Given instruction
Starting at the line containing "The width and height of the screenshot is (424, 303)." and continuing through the end of the items, rewrite those lines as a Markdown table with the columns Row and Text. Give each line a number in the Row column and leave out blank lines.

#### Supplied material ####

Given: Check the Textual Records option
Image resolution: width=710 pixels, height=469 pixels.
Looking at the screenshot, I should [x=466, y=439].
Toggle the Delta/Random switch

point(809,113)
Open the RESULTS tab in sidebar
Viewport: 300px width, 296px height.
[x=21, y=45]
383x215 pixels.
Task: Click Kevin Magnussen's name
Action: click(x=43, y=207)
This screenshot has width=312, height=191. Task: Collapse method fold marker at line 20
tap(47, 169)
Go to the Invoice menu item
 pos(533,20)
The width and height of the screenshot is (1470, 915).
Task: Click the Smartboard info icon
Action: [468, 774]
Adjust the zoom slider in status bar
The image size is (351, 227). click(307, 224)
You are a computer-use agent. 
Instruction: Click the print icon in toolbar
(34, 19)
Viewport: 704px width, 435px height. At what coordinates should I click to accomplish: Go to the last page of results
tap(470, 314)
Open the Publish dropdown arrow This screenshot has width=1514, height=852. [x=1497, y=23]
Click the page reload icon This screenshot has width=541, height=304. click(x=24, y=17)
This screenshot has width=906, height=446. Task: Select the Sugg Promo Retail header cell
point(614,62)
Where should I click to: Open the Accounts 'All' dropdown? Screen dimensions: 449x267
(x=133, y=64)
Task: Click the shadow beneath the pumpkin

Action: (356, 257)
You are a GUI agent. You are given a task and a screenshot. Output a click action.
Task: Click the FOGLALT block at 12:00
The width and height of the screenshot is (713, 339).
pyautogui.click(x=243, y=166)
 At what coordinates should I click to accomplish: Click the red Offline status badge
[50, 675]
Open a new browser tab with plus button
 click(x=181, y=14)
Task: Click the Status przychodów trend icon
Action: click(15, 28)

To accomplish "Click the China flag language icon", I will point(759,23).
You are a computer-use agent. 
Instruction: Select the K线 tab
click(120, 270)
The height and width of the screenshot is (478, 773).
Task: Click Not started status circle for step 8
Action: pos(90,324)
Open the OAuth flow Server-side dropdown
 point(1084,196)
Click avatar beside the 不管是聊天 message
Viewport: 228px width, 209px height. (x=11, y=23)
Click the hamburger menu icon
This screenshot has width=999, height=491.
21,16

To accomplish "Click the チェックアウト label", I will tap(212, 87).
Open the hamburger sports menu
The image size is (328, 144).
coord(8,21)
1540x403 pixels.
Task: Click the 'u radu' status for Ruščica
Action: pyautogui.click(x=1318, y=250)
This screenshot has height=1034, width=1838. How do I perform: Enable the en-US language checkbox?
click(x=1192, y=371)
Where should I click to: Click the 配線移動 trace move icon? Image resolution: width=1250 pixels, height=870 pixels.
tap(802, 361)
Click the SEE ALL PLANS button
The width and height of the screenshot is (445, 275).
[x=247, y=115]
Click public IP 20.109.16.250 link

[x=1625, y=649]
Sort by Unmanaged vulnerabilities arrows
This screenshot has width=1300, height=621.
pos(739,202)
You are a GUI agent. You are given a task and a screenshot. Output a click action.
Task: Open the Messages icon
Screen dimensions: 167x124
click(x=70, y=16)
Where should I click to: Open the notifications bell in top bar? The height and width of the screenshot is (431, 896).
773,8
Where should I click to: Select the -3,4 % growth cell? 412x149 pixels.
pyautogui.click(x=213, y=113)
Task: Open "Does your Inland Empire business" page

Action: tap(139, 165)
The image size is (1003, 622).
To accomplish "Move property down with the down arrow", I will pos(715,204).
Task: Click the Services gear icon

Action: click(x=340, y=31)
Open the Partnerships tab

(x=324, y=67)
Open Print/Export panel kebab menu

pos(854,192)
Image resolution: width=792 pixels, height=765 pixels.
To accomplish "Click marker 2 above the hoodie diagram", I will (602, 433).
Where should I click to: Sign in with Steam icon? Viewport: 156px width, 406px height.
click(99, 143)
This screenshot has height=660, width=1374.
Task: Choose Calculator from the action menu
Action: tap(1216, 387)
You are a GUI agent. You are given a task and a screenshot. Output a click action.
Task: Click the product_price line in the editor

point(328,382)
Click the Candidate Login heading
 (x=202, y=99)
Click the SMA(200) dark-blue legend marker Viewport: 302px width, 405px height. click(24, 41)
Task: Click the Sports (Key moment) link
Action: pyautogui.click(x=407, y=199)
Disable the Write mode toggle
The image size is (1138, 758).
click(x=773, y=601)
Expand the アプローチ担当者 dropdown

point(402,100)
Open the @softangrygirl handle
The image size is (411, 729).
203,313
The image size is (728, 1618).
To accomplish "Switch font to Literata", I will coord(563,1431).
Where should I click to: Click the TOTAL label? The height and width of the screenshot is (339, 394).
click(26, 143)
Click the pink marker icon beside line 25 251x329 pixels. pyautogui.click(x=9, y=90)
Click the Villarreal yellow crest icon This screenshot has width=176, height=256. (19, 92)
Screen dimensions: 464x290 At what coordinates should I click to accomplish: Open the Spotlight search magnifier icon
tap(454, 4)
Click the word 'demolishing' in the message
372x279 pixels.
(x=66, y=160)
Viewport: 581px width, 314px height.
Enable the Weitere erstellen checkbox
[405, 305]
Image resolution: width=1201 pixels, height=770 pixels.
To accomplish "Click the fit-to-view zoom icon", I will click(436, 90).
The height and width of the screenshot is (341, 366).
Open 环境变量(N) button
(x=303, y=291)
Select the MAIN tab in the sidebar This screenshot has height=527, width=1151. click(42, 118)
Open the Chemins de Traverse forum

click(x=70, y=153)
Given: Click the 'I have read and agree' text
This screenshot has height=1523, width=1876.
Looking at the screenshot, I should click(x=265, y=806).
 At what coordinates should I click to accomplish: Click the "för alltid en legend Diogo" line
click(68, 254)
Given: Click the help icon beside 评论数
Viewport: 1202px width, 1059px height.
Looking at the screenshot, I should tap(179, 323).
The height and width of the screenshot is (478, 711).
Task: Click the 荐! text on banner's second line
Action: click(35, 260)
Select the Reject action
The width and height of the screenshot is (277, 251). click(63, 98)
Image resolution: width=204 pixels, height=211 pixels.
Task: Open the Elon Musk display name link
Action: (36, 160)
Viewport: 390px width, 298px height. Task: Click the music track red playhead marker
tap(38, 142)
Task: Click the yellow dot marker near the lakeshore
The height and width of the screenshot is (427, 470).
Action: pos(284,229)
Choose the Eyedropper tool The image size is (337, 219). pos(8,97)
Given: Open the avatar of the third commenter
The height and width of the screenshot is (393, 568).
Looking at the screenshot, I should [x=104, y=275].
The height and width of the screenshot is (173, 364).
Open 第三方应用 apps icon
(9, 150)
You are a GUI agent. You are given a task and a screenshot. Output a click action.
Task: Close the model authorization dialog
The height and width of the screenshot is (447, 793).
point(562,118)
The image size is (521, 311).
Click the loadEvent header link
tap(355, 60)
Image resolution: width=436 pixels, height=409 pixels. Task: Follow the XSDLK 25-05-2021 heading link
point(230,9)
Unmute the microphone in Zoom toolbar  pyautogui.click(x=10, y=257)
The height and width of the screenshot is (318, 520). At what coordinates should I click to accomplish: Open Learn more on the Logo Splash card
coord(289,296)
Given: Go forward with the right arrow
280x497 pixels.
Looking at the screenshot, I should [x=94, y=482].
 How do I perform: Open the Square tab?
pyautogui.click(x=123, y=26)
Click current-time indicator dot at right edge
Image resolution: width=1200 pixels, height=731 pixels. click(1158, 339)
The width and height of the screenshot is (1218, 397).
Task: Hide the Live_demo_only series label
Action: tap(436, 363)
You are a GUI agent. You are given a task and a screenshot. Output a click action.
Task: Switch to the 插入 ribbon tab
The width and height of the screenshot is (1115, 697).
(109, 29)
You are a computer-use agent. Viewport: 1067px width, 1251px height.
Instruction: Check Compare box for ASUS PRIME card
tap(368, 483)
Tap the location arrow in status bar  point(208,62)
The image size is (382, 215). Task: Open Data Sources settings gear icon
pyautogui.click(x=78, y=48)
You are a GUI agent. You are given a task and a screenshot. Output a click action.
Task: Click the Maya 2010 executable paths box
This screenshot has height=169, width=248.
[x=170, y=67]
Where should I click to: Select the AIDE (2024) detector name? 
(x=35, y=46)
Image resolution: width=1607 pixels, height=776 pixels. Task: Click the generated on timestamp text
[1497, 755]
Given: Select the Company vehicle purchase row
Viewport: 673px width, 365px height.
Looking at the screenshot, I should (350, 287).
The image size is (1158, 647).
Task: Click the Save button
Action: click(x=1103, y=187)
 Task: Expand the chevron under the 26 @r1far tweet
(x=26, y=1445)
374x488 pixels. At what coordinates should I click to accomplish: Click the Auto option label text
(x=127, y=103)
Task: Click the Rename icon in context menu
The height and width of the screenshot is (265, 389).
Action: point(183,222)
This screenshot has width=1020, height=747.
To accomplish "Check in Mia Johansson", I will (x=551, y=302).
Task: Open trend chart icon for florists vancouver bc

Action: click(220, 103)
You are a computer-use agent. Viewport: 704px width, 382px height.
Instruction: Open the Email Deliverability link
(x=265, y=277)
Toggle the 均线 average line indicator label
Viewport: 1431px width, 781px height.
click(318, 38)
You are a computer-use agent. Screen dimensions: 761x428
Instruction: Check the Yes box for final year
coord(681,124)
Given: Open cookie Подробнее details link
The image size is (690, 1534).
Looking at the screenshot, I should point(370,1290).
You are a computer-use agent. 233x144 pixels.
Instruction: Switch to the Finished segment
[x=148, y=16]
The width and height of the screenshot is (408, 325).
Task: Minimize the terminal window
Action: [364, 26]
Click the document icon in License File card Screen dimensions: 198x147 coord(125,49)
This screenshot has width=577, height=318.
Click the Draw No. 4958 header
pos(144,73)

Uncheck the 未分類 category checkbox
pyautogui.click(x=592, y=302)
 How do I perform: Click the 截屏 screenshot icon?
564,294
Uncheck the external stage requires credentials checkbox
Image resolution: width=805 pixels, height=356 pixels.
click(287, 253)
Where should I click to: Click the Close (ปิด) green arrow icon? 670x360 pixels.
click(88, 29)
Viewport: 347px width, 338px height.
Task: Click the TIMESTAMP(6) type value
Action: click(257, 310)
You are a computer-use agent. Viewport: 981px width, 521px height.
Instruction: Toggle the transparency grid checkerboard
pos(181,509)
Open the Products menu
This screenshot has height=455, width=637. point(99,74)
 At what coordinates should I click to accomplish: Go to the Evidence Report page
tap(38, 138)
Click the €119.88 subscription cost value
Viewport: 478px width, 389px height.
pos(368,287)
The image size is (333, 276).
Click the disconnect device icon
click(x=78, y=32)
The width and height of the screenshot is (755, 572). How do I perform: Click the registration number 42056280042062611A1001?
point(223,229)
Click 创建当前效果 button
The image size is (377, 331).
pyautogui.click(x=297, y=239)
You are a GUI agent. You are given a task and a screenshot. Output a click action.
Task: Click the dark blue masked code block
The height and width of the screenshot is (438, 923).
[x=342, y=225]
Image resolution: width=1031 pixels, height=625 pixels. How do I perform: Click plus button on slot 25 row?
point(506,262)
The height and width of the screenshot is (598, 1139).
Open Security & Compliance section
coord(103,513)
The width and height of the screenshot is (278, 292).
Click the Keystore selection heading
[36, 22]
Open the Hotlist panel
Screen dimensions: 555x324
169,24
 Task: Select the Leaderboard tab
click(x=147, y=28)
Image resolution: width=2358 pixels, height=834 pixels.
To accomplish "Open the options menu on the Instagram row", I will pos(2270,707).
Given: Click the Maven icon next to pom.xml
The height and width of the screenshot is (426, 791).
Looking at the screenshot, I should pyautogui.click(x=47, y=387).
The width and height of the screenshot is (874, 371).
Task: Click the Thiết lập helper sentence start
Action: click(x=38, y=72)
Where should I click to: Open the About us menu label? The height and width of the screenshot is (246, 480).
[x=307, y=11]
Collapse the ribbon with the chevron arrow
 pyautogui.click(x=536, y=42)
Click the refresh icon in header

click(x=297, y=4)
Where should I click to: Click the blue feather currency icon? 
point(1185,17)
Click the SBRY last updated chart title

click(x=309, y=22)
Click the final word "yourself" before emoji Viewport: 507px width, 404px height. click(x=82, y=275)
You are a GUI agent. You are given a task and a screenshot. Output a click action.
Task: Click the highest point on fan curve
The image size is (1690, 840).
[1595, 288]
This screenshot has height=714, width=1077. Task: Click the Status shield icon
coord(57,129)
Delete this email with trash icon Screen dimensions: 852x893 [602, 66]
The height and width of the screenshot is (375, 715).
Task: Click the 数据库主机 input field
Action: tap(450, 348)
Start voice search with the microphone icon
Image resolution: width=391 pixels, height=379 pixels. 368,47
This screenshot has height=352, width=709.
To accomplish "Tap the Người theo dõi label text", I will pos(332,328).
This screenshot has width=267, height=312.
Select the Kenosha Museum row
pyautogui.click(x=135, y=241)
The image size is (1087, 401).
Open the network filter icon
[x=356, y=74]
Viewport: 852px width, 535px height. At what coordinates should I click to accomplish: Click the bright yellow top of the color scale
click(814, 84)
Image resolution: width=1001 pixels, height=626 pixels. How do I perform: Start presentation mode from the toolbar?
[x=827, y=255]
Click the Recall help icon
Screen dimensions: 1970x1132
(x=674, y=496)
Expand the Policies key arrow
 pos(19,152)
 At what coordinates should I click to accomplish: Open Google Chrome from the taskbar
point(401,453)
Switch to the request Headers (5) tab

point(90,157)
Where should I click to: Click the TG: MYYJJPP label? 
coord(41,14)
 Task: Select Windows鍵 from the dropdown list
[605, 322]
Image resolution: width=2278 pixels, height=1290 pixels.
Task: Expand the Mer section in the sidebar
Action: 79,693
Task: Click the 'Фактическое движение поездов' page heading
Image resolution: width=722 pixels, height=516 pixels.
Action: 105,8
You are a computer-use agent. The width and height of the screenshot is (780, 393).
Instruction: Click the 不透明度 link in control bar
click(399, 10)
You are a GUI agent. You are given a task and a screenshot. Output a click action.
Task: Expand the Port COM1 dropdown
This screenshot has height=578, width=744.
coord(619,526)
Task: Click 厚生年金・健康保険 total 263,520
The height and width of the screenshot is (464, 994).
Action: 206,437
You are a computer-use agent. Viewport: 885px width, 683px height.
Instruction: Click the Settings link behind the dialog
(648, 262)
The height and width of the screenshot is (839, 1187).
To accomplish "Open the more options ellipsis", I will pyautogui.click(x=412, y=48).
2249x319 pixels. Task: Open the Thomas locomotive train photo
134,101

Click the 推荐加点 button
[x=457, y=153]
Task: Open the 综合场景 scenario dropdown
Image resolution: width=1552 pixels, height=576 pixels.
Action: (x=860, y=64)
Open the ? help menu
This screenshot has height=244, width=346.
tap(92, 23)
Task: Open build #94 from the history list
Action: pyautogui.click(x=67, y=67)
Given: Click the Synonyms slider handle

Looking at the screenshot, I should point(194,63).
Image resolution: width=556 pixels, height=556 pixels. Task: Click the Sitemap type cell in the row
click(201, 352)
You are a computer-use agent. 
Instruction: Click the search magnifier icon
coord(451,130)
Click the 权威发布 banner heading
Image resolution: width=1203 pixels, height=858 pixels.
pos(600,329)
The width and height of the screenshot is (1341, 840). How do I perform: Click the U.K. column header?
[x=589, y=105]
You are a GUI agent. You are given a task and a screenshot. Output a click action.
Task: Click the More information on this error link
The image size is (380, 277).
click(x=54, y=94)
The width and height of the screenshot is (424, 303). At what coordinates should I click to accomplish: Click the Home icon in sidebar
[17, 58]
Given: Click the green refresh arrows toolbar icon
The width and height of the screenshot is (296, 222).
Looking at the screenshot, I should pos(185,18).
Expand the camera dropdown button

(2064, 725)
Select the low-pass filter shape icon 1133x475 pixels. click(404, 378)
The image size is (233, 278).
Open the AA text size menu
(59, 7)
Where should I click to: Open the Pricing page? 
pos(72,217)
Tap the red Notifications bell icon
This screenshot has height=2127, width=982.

####

Response below
| Row | Text |
|---|---|
| 1 | The width and height of the screenshot is (424, 303). At what coordinates should I click to accomplish: Click the Home icon in sidebar |
| 2 | [17, 58] |
| 3 | Given: Click the green refresh arrows toolbar icon |
| 4 | The width and height of the screenshot is (296, 222). |
| 5 | Looking at the screenshot, I should pos(185,18). |
| 6 | Expand the camera dropdown button |
| 7 | (2064, 725) |
| 8 | Select the low-pass filter shape icon 1133x475 pixels. click(404, 378) |
| 9 | The image size is (233, 278). |
| 10 | Open the AA text size menu |
| 11 | (59, 7) |
| 12 | Where should I click to: Open the Pricing page?  |
| 13 | pos(72,217) |
| 14 | Tap the red Notifications bell icon |
| 15 | This screenshot has height=2127, width=982. |